We are moved to song by what we love. We sing to those whom we love. The singer cares, and that care compels him to communicate the depth of his care through song. Songs convey profound meaning, significance, value, personality; machines don’t sing, people sing. Songs are revealing, intimate; the singer’s heart is on display through his voice. This makes for a beautiful opening to the Scriptures, a wonderful recital of God’s original purpose in his Creation, his celebration of it.
There is a crescendo: “‘Let us make man in our image…’ and behold, it was very good” (1:26, 31). Kingly creatures for communion with the singing God.
There is a refrain: “And there was evening and there was morning” (1:5, 8, 13, 19, 23, 31). Post tenebras, lux. Darkness, then dawn. Six times, almost complete.
There is a sustained ending: “God blessed the seventh day and made it holy, because on it God rested…” (2:3). The divine presence entered the temple he had made, to dwell with his Creation. Glory. Perfection. Fulfillment. Joy. Everything is the way it’s supposed to be. But, the Song ends without conclusion. No “evening… morning… the seventh day.”
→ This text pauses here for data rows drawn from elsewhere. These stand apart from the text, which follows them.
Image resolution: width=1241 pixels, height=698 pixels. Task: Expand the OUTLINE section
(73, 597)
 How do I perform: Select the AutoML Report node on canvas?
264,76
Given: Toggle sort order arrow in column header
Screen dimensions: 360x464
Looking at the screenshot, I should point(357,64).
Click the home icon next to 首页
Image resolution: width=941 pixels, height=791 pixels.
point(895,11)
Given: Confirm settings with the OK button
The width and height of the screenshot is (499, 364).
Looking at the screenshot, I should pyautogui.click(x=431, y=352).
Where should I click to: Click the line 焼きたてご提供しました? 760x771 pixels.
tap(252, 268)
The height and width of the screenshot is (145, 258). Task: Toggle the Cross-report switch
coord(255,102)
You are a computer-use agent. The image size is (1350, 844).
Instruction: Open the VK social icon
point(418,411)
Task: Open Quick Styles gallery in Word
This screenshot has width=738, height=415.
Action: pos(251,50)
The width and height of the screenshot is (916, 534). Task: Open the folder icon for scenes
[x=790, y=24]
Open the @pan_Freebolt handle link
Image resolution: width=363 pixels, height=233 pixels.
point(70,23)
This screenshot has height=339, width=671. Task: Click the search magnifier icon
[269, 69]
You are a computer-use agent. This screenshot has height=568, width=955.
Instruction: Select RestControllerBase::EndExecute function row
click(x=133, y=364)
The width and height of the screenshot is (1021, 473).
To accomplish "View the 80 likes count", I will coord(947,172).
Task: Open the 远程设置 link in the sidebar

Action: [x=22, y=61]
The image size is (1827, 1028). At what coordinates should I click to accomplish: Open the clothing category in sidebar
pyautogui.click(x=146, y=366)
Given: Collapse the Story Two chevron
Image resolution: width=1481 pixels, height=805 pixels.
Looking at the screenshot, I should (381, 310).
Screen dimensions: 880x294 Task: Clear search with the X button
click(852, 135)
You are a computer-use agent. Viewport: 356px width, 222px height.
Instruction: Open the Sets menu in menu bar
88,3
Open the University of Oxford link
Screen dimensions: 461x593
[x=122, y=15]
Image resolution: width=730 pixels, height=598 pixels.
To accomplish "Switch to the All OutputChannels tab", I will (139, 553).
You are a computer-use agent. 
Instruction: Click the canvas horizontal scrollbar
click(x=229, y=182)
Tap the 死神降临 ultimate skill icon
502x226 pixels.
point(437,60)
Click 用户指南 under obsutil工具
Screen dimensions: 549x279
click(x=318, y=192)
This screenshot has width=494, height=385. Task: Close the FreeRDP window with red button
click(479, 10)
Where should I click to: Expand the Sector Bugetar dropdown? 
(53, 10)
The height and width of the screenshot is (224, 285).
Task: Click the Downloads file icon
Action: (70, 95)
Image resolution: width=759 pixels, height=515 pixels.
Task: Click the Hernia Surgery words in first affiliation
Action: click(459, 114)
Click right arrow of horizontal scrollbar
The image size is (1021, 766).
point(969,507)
The Song continues, even now. It was, in a way, dampened by the loud din of human rebellion, the sound of the world breaking. But the angels renewed the Song at the birth of Jesus Christ, the new human, “God with us.” There was darkness on the evening of his death, but the universe rang again with the Song of Life at the dawn of the third day, at the first crack of Resurrection sunlight. In himself, Jesus is the temple, the new creation, the perfect communion of God with his kingly creature in one Person. Now he sits, the divine presence with humanity, resting, dwelling, ruling in heaven. And one day, soon, with the music of trumpets, the Everlasting Dawn will rise over the New Heavens and the New Earth, and all things will be how they were meant to be from the beginning.
Keep the Sabbath holy. It’s the best part of the Song that God is singing.